Lorsqu’elle l’a consacré, elle le divise en quatre quartiers. Dans chaque
quartier, il y a une bougie. Au centre du cercle, il y en a une autre sur un
autel. Sur l’autel, il y a aussi l’épée cérémonielle, du sel, de l’eau, une
baguette, un couteau à manche blanc et un porte-encens. Elle « purifie » tous
les présents avec son couteau puis les fait pénétrer dans le cercle. Les règles
pour ces rituels sont notées dans un livre de règles. C’est ainsi depuis des
milliers d’années.

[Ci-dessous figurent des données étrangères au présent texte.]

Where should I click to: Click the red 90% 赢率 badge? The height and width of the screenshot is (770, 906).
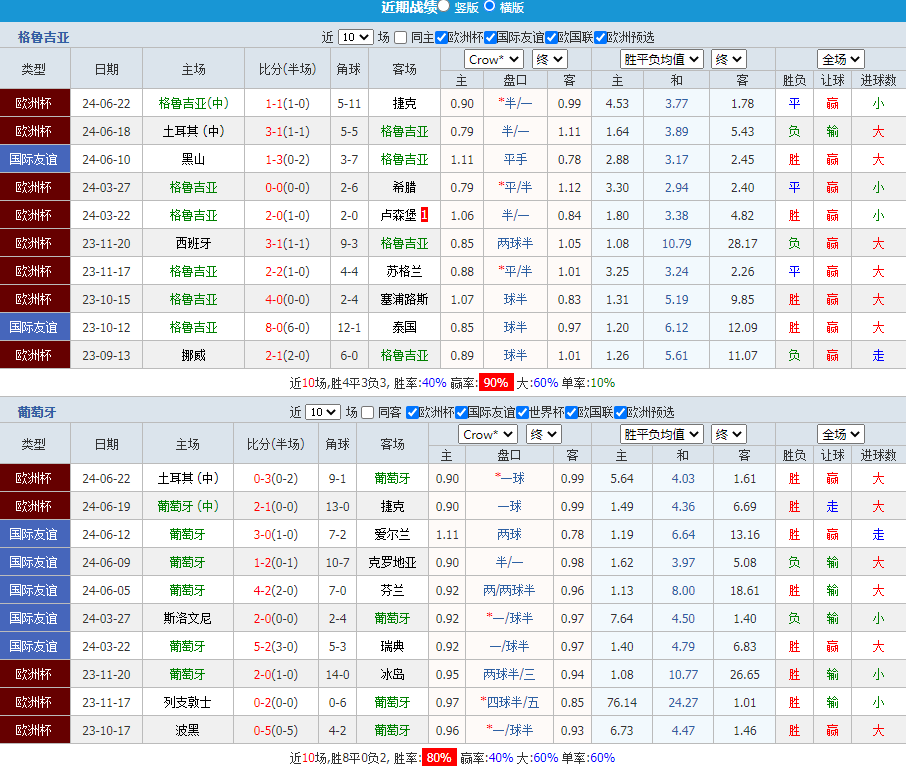tap(495, 382)
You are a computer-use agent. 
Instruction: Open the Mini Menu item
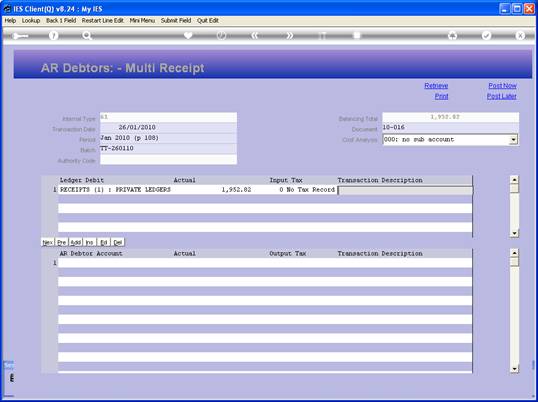[142, 21]
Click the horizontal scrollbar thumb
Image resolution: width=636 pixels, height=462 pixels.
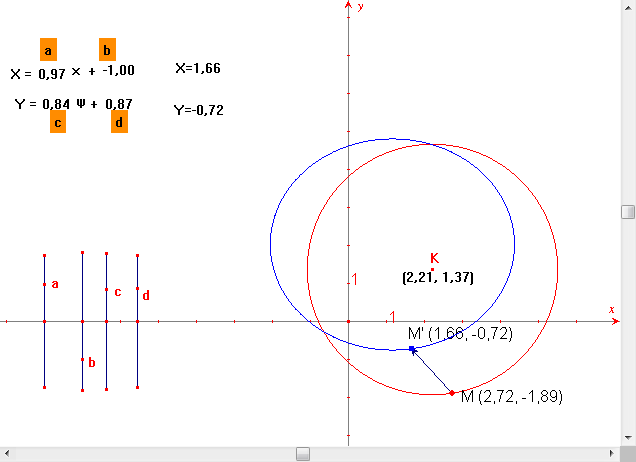point(302,454)
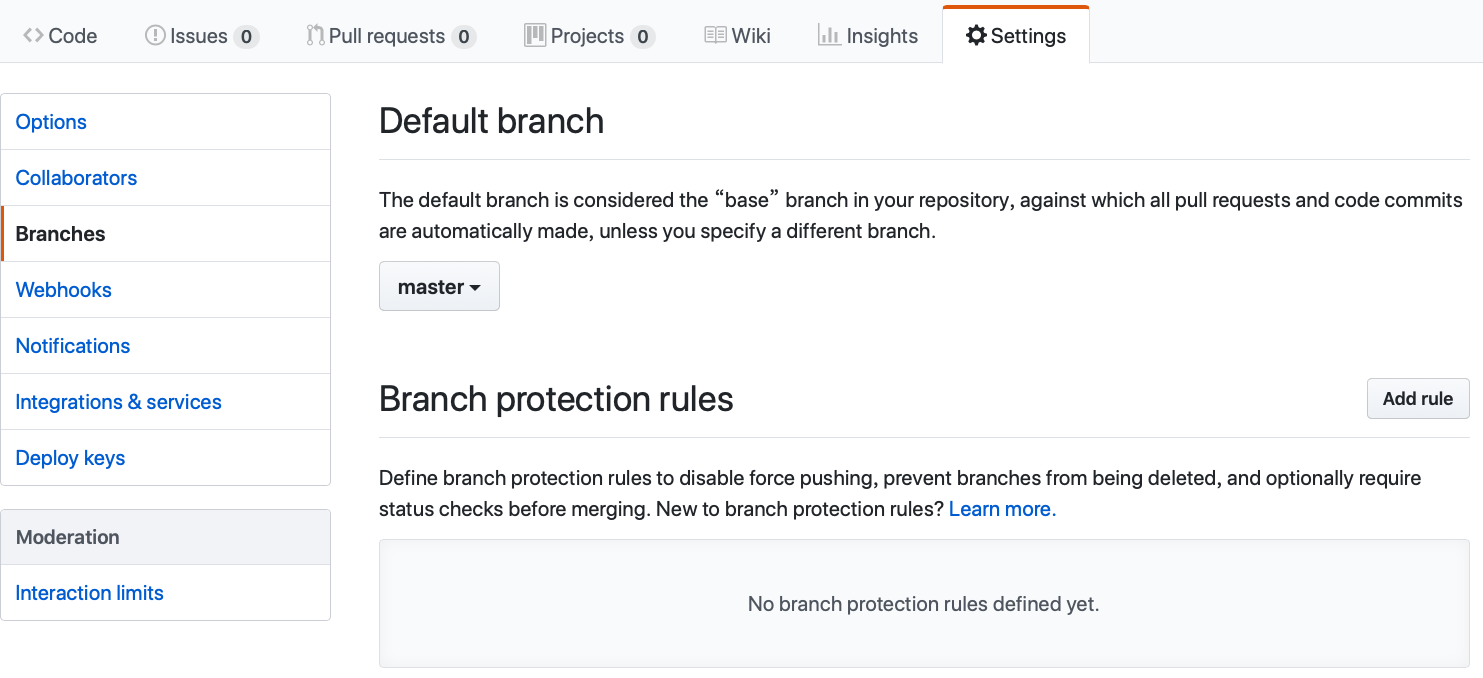The image size is (1483, 678).
Task: Open the Notifications settings section
Action: [73, 346]
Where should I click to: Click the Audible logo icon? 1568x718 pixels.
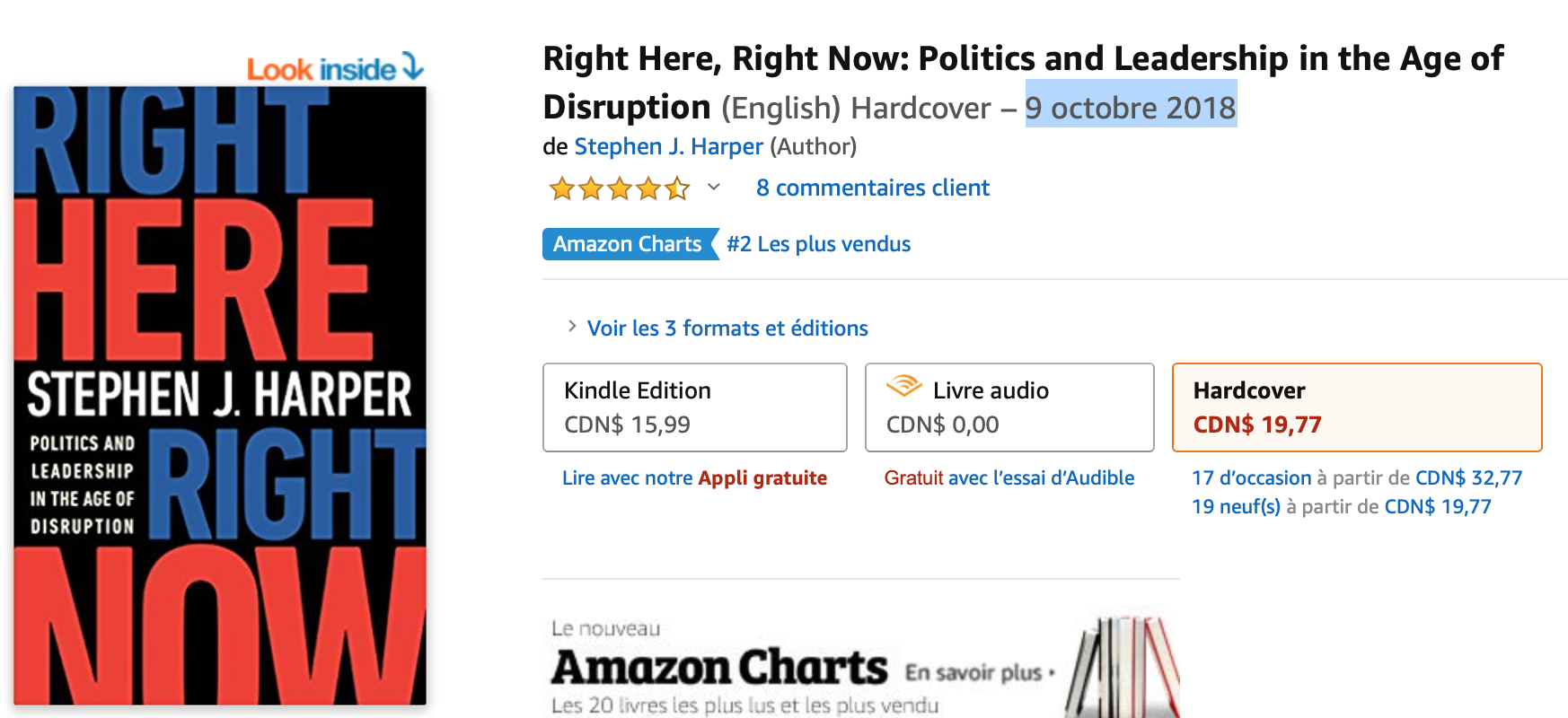tap(904, 386)
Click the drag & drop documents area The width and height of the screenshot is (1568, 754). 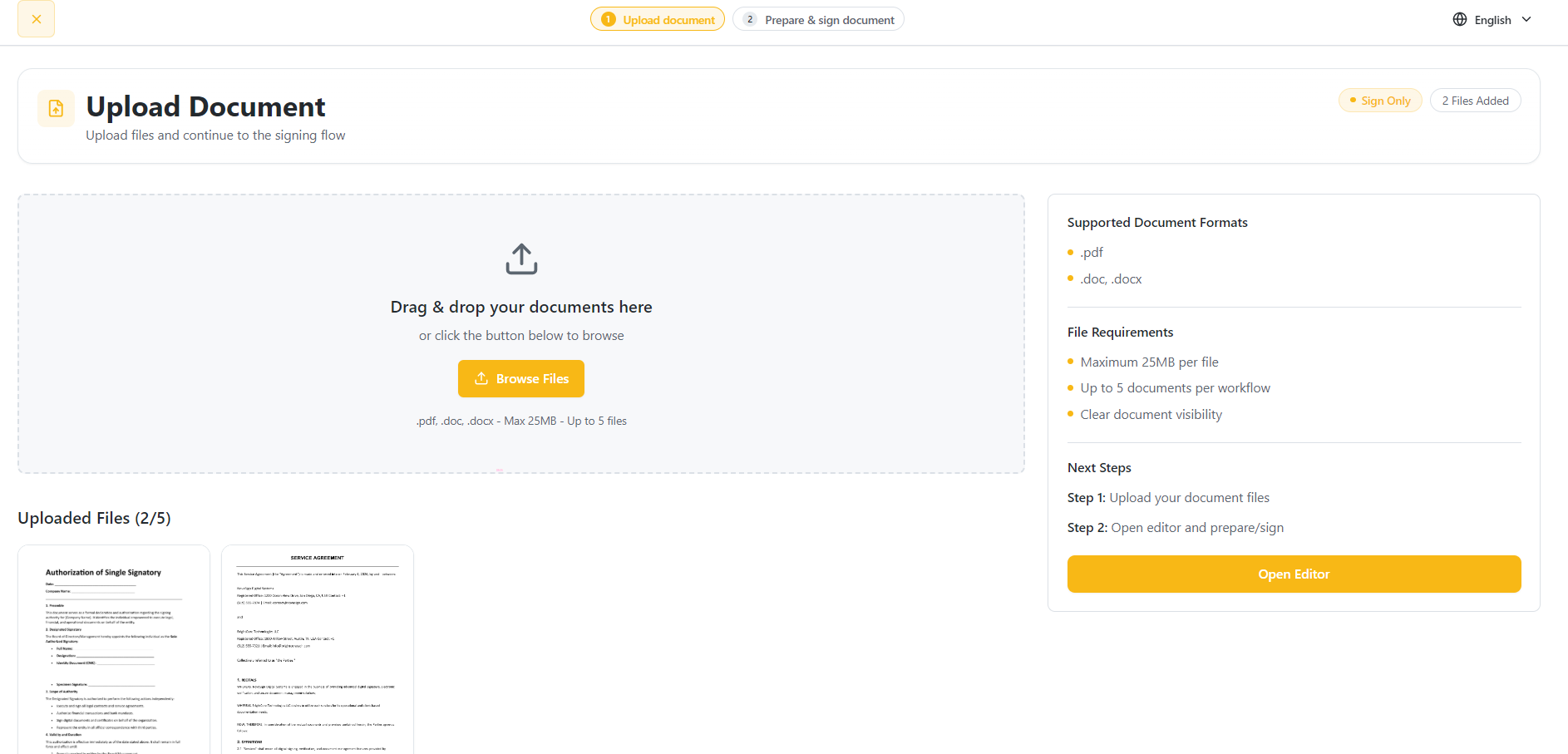[x=521, y=333]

On n’a jamais imprimé ces règles, elles n’ont été que copiées
à la main par chaque sorcière après qu’elle ait passé l’étape de probation ou
d’apprentissage et qu’elle devienne une sorcière de première, seconde puis
troisième classe.
M. Bracelin n’aime pas les gens qui essayent de faire du sensationnalisme avec
les sorcières en les accusant de faire de la magie noire ou de jeter des mauvais
sorts. Il dit que les sorcières sont de bonnes personnes, qu’elles ne font rien
de mauvais. La Grande Prêtresse ajoute qu’il y a de bons et de mauvais
chrétiens, tout comme il y a de bonnes et de mauvaises sorcières ; ce qui
signifie qu’il peut y avoir des meurtres rituels et du sang qui coule même si
elle n’en a jamais entendu parlé.
Cela ne les ennuie pas qu’on sache qu’ils sont sorcières ; en fait, ils en sont
plutôt fiers. Tous pensent qu’il est injuste qu’il y ait encore une certaine
intolérance, même si elle n’est plus aussi forte qu’au Moyen-Age.
Tous les covens reçoivent des demandes de personnes souhaitant devenir
sorcières, mais la plupart viennent d’hommes ayant des arrières pensées
sexuelles. Même si les sorcières sont nues (les femmes portent des perles), il
n’y a pas d’aspect sexuel dans les rituels.